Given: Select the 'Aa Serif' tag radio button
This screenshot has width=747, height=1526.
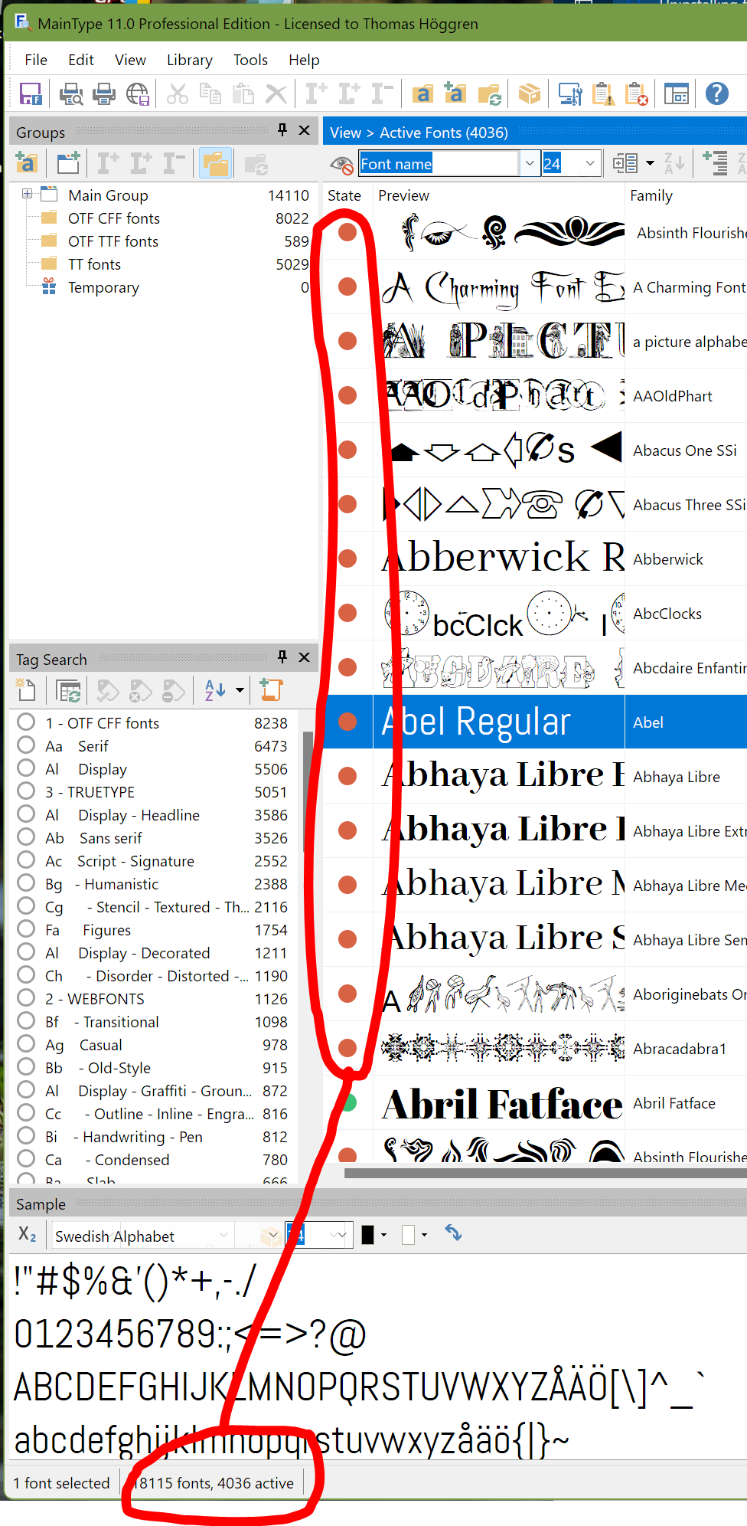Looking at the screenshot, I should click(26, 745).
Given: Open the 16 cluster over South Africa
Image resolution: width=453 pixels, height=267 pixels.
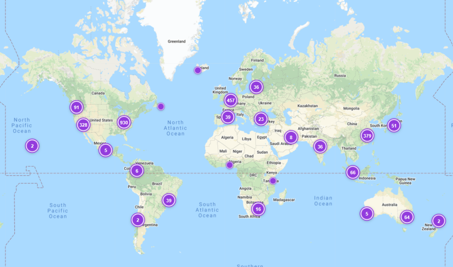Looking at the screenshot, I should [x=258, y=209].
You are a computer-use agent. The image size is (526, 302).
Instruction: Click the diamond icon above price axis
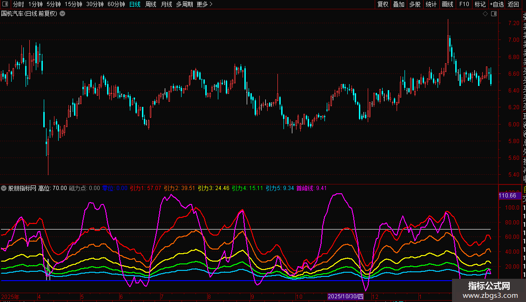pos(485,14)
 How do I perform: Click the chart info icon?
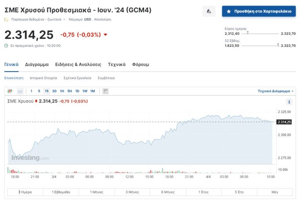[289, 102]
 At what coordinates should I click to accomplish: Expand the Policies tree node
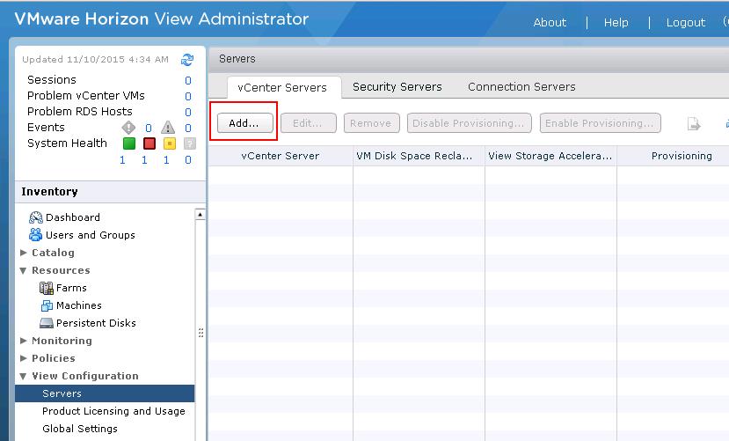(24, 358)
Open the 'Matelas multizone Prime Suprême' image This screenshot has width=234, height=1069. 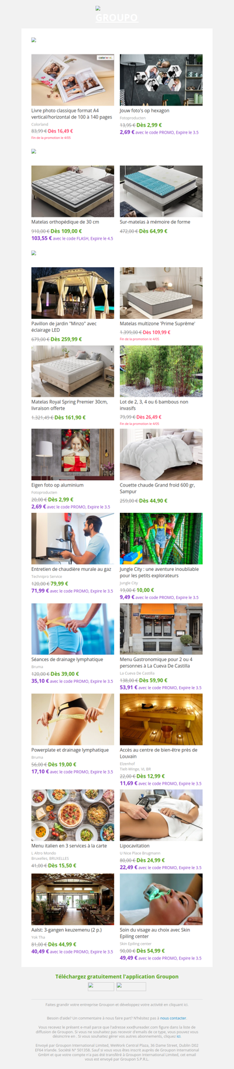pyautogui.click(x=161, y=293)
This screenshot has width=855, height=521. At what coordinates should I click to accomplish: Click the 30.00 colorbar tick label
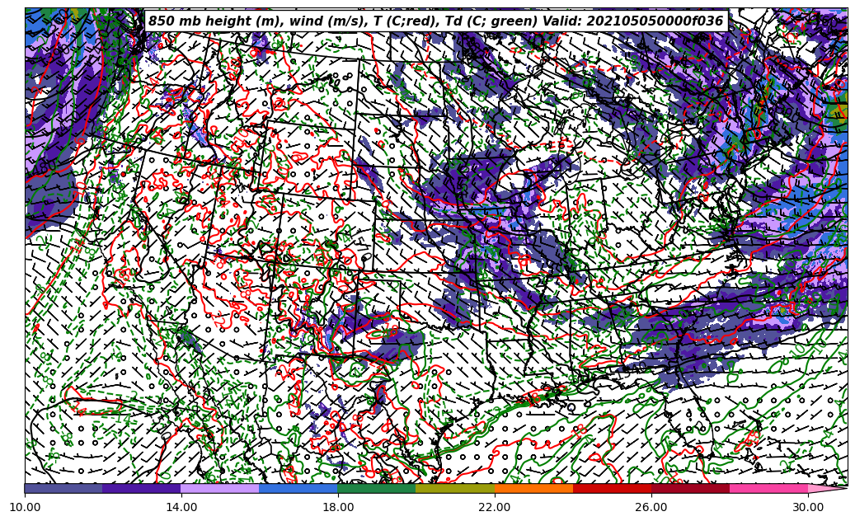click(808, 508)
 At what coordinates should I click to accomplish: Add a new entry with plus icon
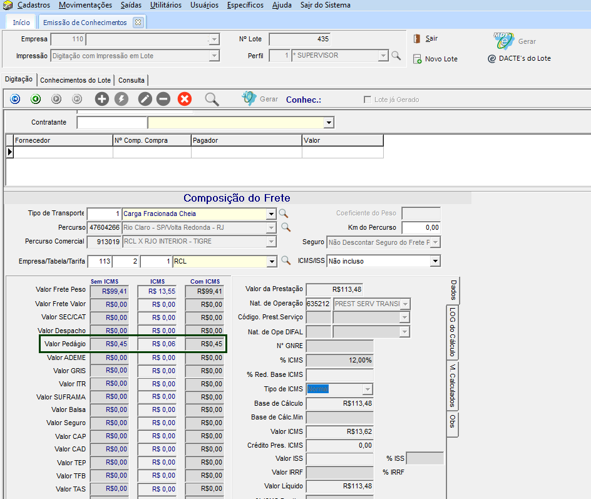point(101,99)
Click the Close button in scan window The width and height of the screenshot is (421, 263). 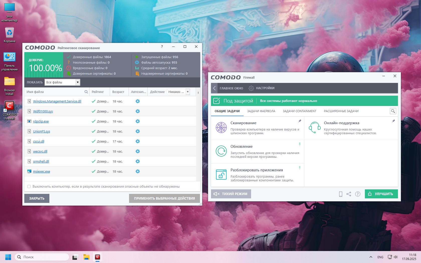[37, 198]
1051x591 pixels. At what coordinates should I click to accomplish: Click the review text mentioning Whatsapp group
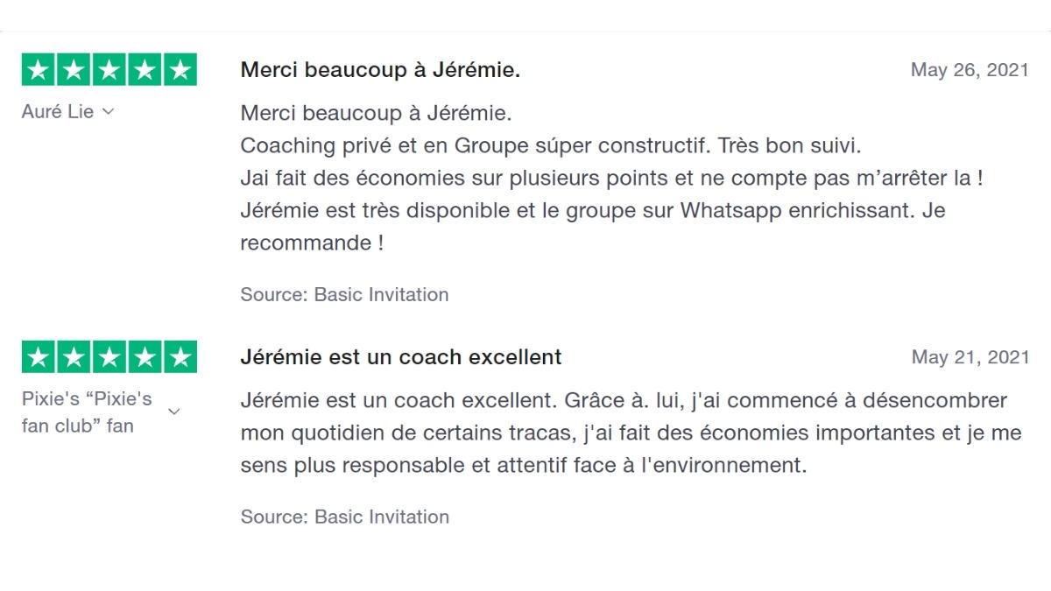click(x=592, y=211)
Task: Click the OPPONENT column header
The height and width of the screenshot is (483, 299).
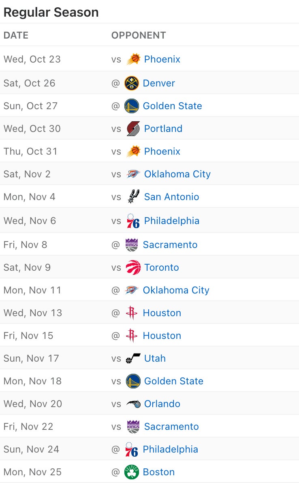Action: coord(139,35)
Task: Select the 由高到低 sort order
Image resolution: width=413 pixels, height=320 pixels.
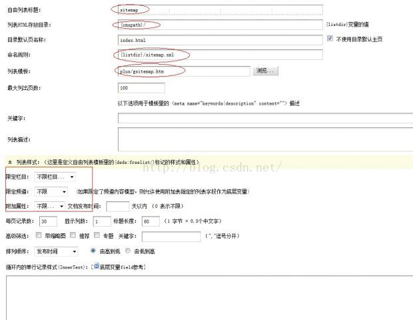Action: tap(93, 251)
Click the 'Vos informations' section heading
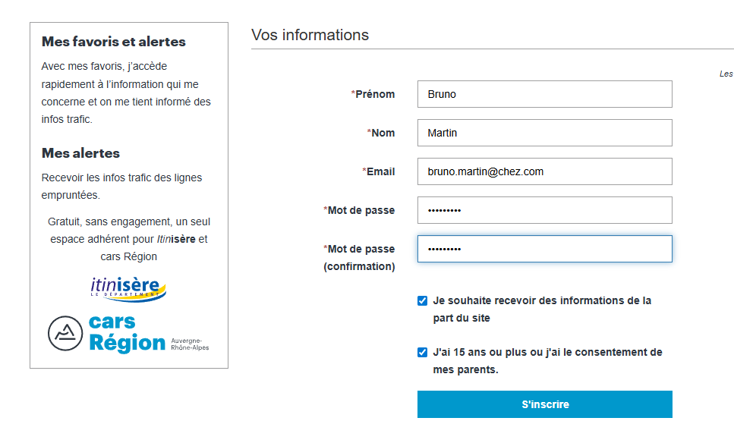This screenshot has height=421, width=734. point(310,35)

- _What the task requires_
Could you repeat, word for word, the lines from the one containing "1051x591 pixels. At" up to and including the last line above, leaving the pictures out?

- _Expected output_
1051x591 pixels. At what coordinates should I click to accomplish: Click the review text mentioning Whatsapp group
click(x=592, y=211)
Task: Click the OPPONENT column header
The height and width of the screenshot is (483, 299).
Action: coord(139,35)
Task: Select the 由高到低 sort order
Image resolution: width=413 pixels, height=320 pixels.
Action: tap(93, 251)
Click the 'Vos informations' section heading
This screenshot has height=421, width=734. point(310,35)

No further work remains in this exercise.